SELECT first_name, last_name FROM actor;
-- * 1b. Display the first and last name of each actor in a single column in upper case letters. Name the column `Actor Name`.
SELECT UPPER(CONCAT(first_name, ' ', last_name)) AS "Actor Name" FROM actor;
-- * 2a. You need to find the ID number, first name, and last name of an actor, of whom you know only the first name, "Joe."
SELECT actor_id, first_name, last_name FROM actor
WHERE first_name = 'Joe';
-- * 2b. Find all actors whose last name contain the letters `GEN`:
SELECT actor_id, first_name, last_name FROM actor
WHERE last_name LIKE '%GEN%';
-- * 2c. Find all actors whose last names contain the letters `LI`. This time, order the rows by last name and first name, in that order:
SELECT actor_id, first_name, last_name FROM actor
WHERE last_name LIKE '%LI%'
ORDER BY last_name, first_name;
-- * 2d. Using `IN`, display the `country_id` and `country` columns of the following countries: Afghanistan, Bangladesh, and China:
SELECT country_id, country FROM country
WHERE country IN ('Afghanistan', 'Bangladesh', 'China');
-- * 3a. create a column in the table `actor` named `description` and use the data type `BLOB`
ALTER TABLE actor
ADD COLUMN description BLOB;
-- * 3b. Delete the `description` column.
ALTER TABLE actor
DROP COLUMN description;
-- * 4a. List the last names of actors, as well as how many actors have that last name.
SELECT last_name, COUNT(*) FROM actor
GROUP BY last_name;
-- * 4b. List last names of actors and the number of actors who have that last name, but only for names that are shared by at least two actors
SELECT last_name, COUNT(*) FROM actor
GROUP BY last_name
HAVING COUNT(*) >=2;
-- * 4c. The actor `HARPO WILLIAMS` was accidentally entered in the `actor` table as `GROUCHO WILLIAMS`. Write a query to fix the record.
UPDATE actor
SET first_name='HARPO'
WHERE first_name='GROUCHO' AND last_name='WILLIAMS';
-- * 4d. In a single query, if the first name of the actor is currently `HARPO`, change it to `GROUCHO`.
UPDATE actor
SET first_name='GROUCHO'
WHERE first_name='HARPO' AND last_name='WILLIAMS';
-- * 5a. You cannot locate the schema of the `address` table. Which query would you use to re-create it?

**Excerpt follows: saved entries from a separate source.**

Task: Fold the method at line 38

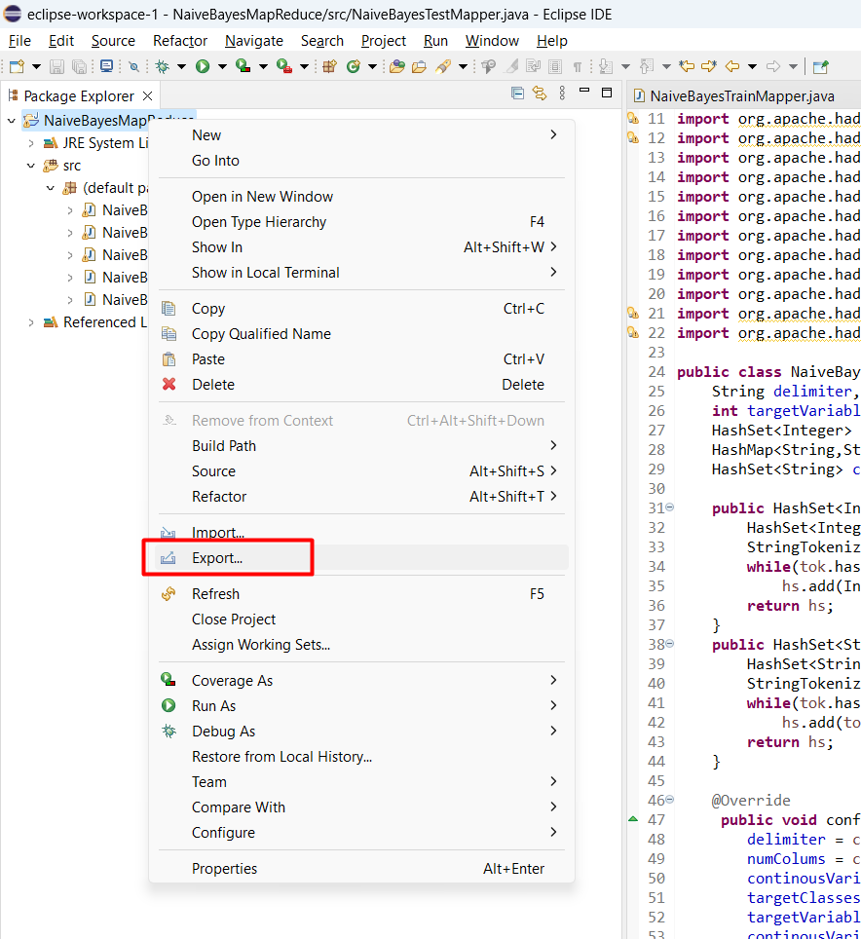Action: tap(668, 645)
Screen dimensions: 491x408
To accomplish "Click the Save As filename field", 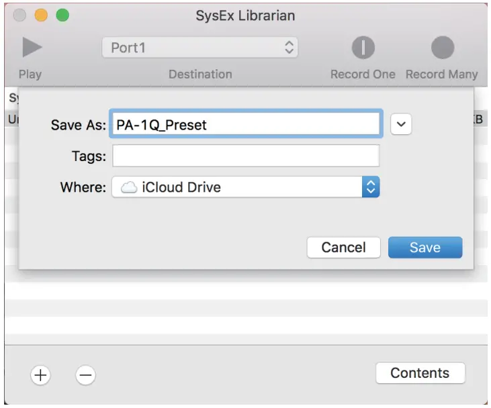I will tap(246, 125).
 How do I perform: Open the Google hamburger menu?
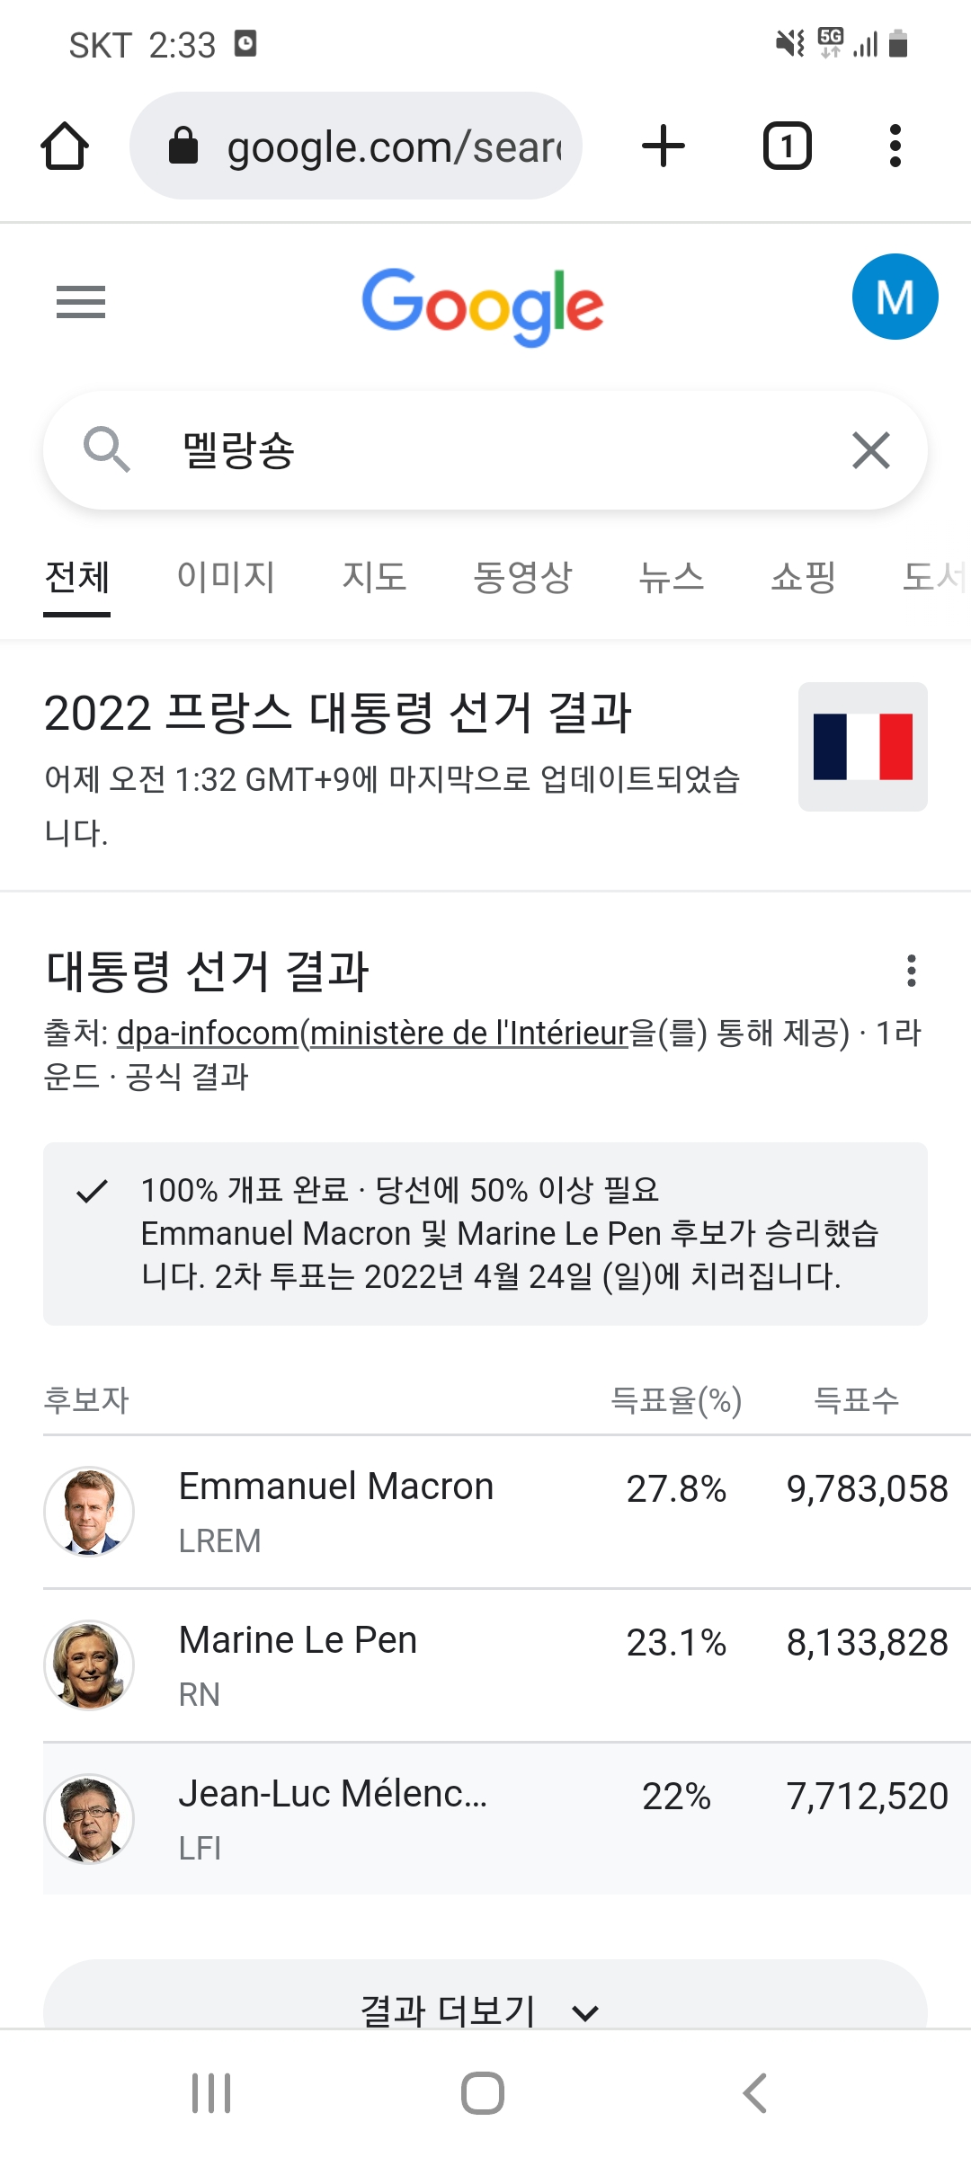[x=81, y=302]
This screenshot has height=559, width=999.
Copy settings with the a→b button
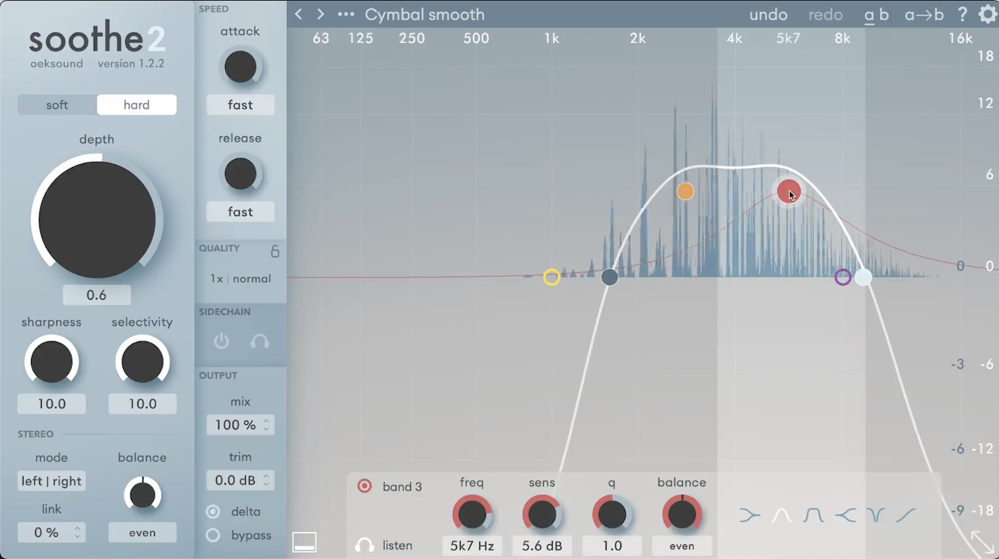pyautogui.click(x=923, y=14)
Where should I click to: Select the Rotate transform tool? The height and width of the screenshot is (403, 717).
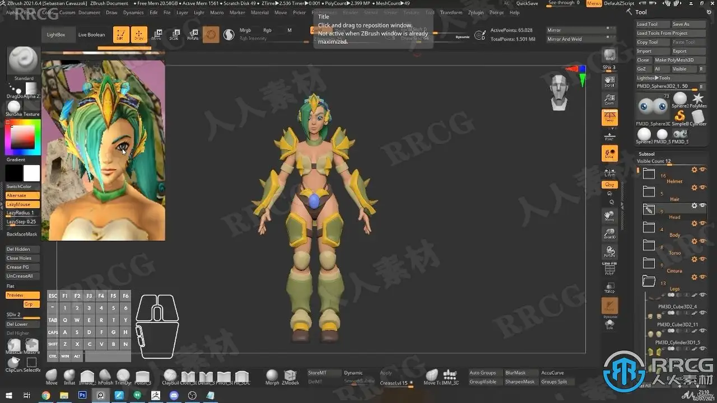click(193, 35)
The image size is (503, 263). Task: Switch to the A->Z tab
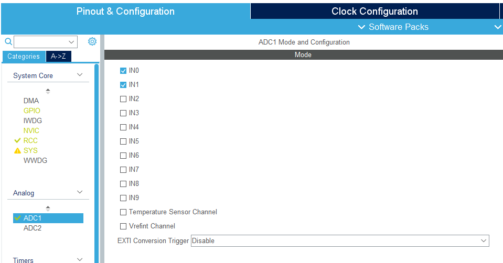58,57
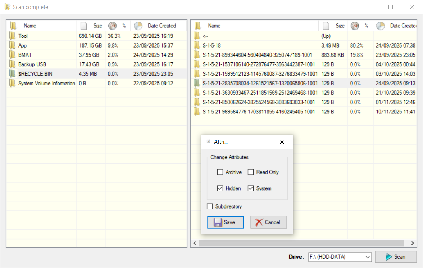Click the S-1-5-18 folder icon
This screenshot has height=268, width=423.
tap(197, 46)
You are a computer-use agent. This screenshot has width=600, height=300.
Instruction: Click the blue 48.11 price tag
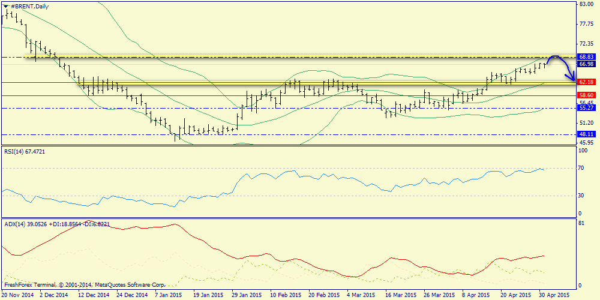coord(586,134)

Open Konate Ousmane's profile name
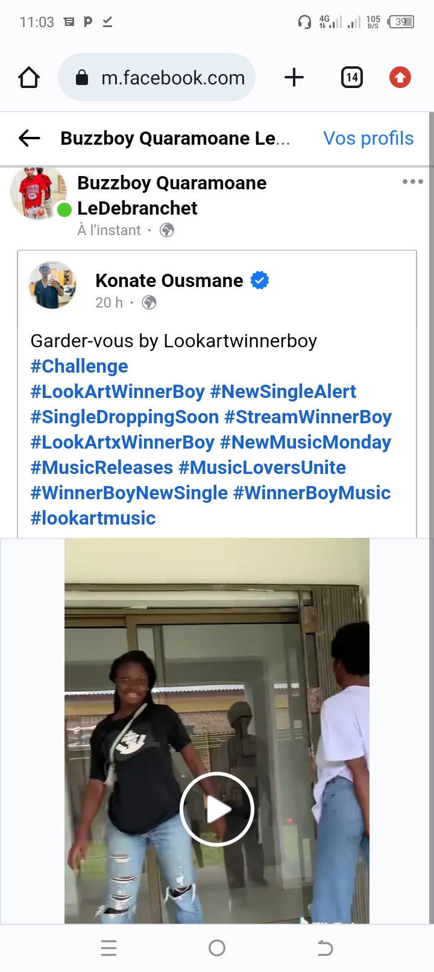[x=169, y=280]
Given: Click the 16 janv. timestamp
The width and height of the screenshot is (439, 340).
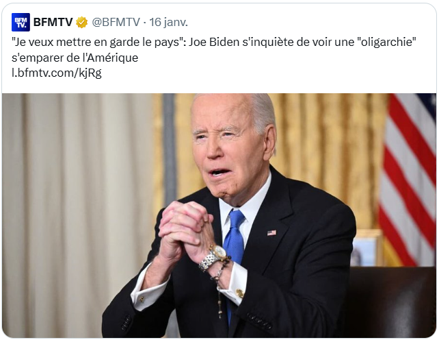Looking at the screenshot, I should pos(168,22).
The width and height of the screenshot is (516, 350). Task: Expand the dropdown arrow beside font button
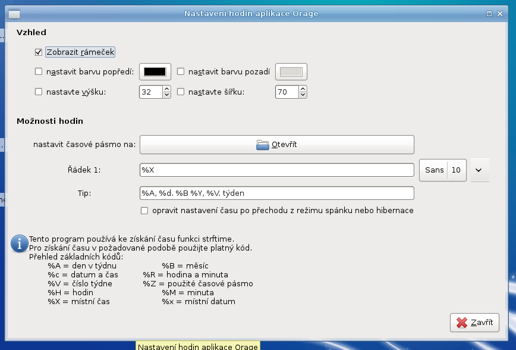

SHOW CREATE TABLE address;
-- * 6a. Use `JOIN` to display the first and last names, as well as the address, of each staff member. Use the tables `staff` and `address`:
SELECT first_name, last_name, address.address FROM STAFF
INNER JOIN address
USING (address_id);
-- * 6b. Use `JOIN` to display the total amount rung up by each staff member in August of 2005. Use tables `staff` and `payment`.
SELECT first_name, last_name, SUM(payment.amount) AS 'Total rung up' FROM staff
INNER JOIN payment
USING (staff_id)
GROUP BY staff_id;
-- * 6b. Use `JOIN` to display the total amount rung up by each staff member in August of 2005. Use tables `staff` and `payment`.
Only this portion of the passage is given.